The benefit of transplantation of cord blood for reconstitution of bone marrow is well established, as is the need to preserve cord blood in public banks. However, perinatologists are often asked about the need and the applicability of commercially directed cord stem cell cryopreservation, a question that cannot be answered explicitly at the present time. Several studies indicate that cord stem cells enjoy a greater potential than that known by the treatment of blood diseases. Dr. Sanchez-Ramos focuses his survey, “Stem cells from umbilical cord blood,” on the plasticity of various stem cells of the cord blood and their prospective use apart from treating blood illnesses, such as repair of traumatic and degenerative diseases of the nervous system.[15]

Two articles in this issue deal with adult stem cells. The first presents testicular stem cells that give rise to spermatogenic cells and thus transmit parental genetic information to the offspring. Drs. Goossens and Tournaye, in their article, “Testicular stem cells,” examine the basic aspects of testicular stem cell biology, as well as practical approaches for their culture and cryopreservation for fertility preservation in pre-pubertal patients treated for cancer.[16]

Lastly, Drs. Serafini and Verfaillie, in their article, “Adult stem cells pluripotency: state of the art,” review the published reports that point to the intriguing possibility of the existence of pluripotent adult stem cells that can unexpectedly differentiate into cell types of all three germ layers akin to the process ESCs undergo.[17] This opposes the common perception that adult stem cells can only differentiate into a spectrum of cells consistent with their tissue of origin.

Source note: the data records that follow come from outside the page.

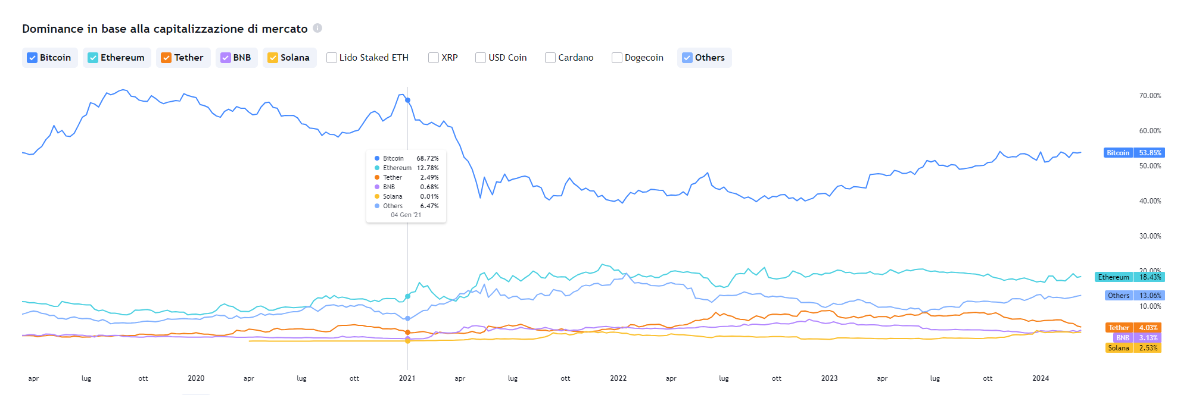This screenshot has height=395, width=1196.
Task: Uncheck the Ethereum series checkbox
Action: point(93,58)
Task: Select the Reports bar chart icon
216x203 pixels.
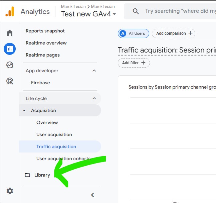Action: pos(10,49)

The aim of this Seminars issue was to bring together the knowledge, experience, and vision of diversified authoritative figures in the area of stem cells as they apply to reproductive medicine. The distinguished authors of this issue made a great effort to provide the readers with the most up-to-date information, and their fruitful dedication and undertaking are most appreciated. I hope that this special issue on stem cells raises the awareness of the great promise waiting to unfold via basic and translational research, and that the data presented here increase the involvement of reproductive medicine in this exciting and revolutionizing field.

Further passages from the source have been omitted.